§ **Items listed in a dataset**

■ ■ ■ ■

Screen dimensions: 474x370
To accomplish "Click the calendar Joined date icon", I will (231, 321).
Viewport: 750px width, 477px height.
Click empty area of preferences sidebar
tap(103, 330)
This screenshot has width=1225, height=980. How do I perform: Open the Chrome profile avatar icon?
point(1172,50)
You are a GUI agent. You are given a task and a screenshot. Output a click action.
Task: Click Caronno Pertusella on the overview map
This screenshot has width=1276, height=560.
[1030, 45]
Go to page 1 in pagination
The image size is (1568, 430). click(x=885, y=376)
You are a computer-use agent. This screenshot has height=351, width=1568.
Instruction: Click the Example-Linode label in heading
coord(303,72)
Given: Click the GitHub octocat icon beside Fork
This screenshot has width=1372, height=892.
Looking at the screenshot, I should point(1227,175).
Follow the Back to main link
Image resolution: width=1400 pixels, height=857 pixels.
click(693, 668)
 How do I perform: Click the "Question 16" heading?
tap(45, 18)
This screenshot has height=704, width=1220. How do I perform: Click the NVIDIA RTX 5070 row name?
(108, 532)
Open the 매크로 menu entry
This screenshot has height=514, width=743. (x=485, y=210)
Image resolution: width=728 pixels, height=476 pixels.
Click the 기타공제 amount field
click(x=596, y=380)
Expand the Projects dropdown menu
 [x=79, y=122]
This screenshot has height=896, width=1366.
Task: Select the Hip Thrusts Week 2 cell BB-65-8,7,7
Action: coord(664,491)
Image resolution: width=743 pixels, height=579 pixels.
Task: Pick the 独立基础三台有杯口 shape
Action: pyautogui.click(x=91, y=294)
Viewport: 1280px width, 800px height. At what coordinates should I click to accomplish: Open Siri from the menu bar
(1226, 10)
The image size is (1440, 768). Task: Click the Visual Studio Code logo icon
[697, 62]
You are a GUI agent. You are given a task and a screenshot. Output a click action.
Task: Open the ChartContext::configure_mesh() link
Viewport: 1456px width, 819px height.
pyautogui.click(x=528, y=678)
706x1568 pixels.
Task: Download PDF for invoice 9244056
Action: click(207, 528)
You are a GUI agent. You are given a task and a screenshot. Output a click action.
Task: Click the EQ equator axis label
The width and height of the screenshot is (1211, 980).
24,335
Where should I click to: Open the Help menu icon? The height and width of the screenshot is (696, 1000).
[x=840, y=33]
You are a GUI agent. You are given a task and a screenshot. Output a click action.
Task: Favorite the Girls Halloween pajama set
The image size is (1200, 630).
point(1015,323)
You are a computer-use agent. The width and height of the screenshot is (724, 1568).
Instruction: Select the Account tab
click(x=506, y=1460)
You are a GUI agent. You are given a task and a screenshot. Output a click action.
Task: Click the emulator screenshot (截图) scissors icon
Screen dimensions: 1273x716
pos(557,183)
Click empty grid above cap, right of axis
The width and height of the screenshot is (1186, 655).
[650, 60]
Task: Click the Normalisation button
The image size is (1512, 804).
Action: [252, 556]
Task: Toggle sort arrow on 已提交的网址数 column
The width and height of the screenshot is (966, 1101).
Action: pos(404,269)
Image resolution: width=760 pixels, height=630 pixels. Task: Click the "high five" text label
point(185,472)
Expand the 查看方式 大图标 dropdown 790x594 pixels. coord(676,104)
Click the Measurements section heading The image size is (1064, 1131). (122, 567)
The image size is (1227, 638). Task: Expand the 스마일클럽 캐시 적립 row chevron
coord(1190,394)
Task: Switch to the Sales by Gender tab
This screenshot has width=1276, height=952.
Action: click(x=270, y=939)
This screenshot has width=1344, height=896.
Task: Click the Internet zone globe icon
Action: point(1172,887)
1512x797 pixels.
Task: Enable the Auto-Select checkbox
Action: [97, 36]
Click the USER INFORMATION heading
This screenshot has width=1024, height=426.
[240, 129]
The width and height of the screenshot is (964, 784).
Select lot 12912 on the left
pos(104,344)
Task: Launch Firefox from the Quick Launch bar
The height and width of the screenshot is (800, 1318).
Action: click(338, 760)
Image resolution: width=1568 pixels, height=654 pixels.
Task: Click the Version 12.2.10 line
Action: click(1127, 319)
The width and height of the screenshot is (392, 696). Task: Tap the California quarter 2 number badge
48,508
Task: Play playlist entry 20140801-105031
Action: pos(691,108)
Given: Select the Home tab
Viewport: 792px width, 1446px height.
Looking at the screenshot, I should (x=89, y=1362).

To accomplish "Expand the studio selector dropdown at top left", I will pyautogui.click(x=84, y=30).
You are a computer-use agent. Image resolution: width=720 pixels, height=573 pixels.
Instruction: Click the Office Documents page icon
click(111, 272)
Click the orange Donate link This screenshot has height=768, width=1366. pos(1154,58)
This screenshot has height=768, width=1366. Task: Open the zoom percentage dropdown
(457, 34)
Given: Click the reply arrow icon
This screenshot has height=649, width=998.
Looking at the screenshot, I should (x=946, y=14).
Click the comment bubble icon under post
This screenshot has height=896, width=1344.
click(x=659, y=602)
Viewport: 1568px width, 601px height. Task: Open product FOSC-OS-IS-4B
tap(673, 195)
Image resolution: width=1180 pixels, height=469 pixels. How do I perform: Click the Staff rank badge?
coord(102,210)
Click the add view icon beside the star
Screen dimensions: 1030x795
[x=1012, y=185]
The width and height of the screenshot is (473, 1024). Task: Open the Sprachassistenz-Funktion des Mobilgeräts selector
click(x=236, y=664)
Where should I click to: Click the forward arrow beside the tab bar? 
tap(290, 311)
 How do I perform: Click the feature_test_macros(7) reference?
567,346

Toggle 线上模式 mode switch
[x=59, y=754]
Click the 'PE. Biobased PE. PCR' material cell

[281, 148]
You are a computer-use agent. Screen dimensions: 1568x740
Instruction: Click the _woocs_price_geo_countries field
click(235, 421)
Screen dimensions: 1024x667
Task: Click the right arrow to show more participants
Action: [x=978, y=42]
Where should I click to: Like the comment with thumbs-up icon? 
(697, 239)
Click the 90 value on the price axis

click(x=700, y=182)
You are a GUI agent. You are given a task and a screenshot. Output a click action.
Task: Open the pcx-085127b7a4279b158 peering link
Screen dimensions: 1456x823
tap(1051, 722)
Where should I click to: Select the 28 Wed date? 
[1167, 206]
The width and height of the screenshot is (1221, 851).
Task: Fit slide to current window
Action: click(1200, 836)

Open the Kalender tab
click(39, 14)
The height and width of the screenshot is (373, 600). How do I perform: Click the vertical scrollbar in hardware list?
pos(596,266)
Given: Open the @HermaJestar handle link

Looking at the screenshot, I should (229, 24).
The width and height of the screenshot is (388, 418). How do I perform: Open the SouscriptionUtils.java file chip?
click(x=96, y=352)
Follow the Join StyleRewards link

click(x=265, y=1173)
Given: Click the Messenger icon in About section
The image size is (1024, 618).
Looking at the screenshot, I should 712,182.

■ ■ ■ ■

§ **DESCRIPTION OF THE TASK**
Change "reply arrow icon" to "back arrow icon" in the lines of the records starting with the line containing "Click the orange" and going on through the line containing "tap(673, 195)", then give those lines again with all else unchanged.

§ **OUTPUT FOR THIS TASK**
Click the orange Donate link This screenshot has height=768, width=1366. pos(1154,58)
This screenshot has height=768, width=1366. Task: Open the zoom percentage dropdown
(457, 34)
Given: Click the back arrow icon
This screenshot has height=649, width=998.
Looking at the screenshot, I should (x=946, y=14).
Click the comment bubble icon under post
This screenshot has height=896, width=1344.
click(x=659, y=602)
Viewport: 1568px width, 601px height. Task: Open product FOSC-OS-IS-4B
tap(673, 195)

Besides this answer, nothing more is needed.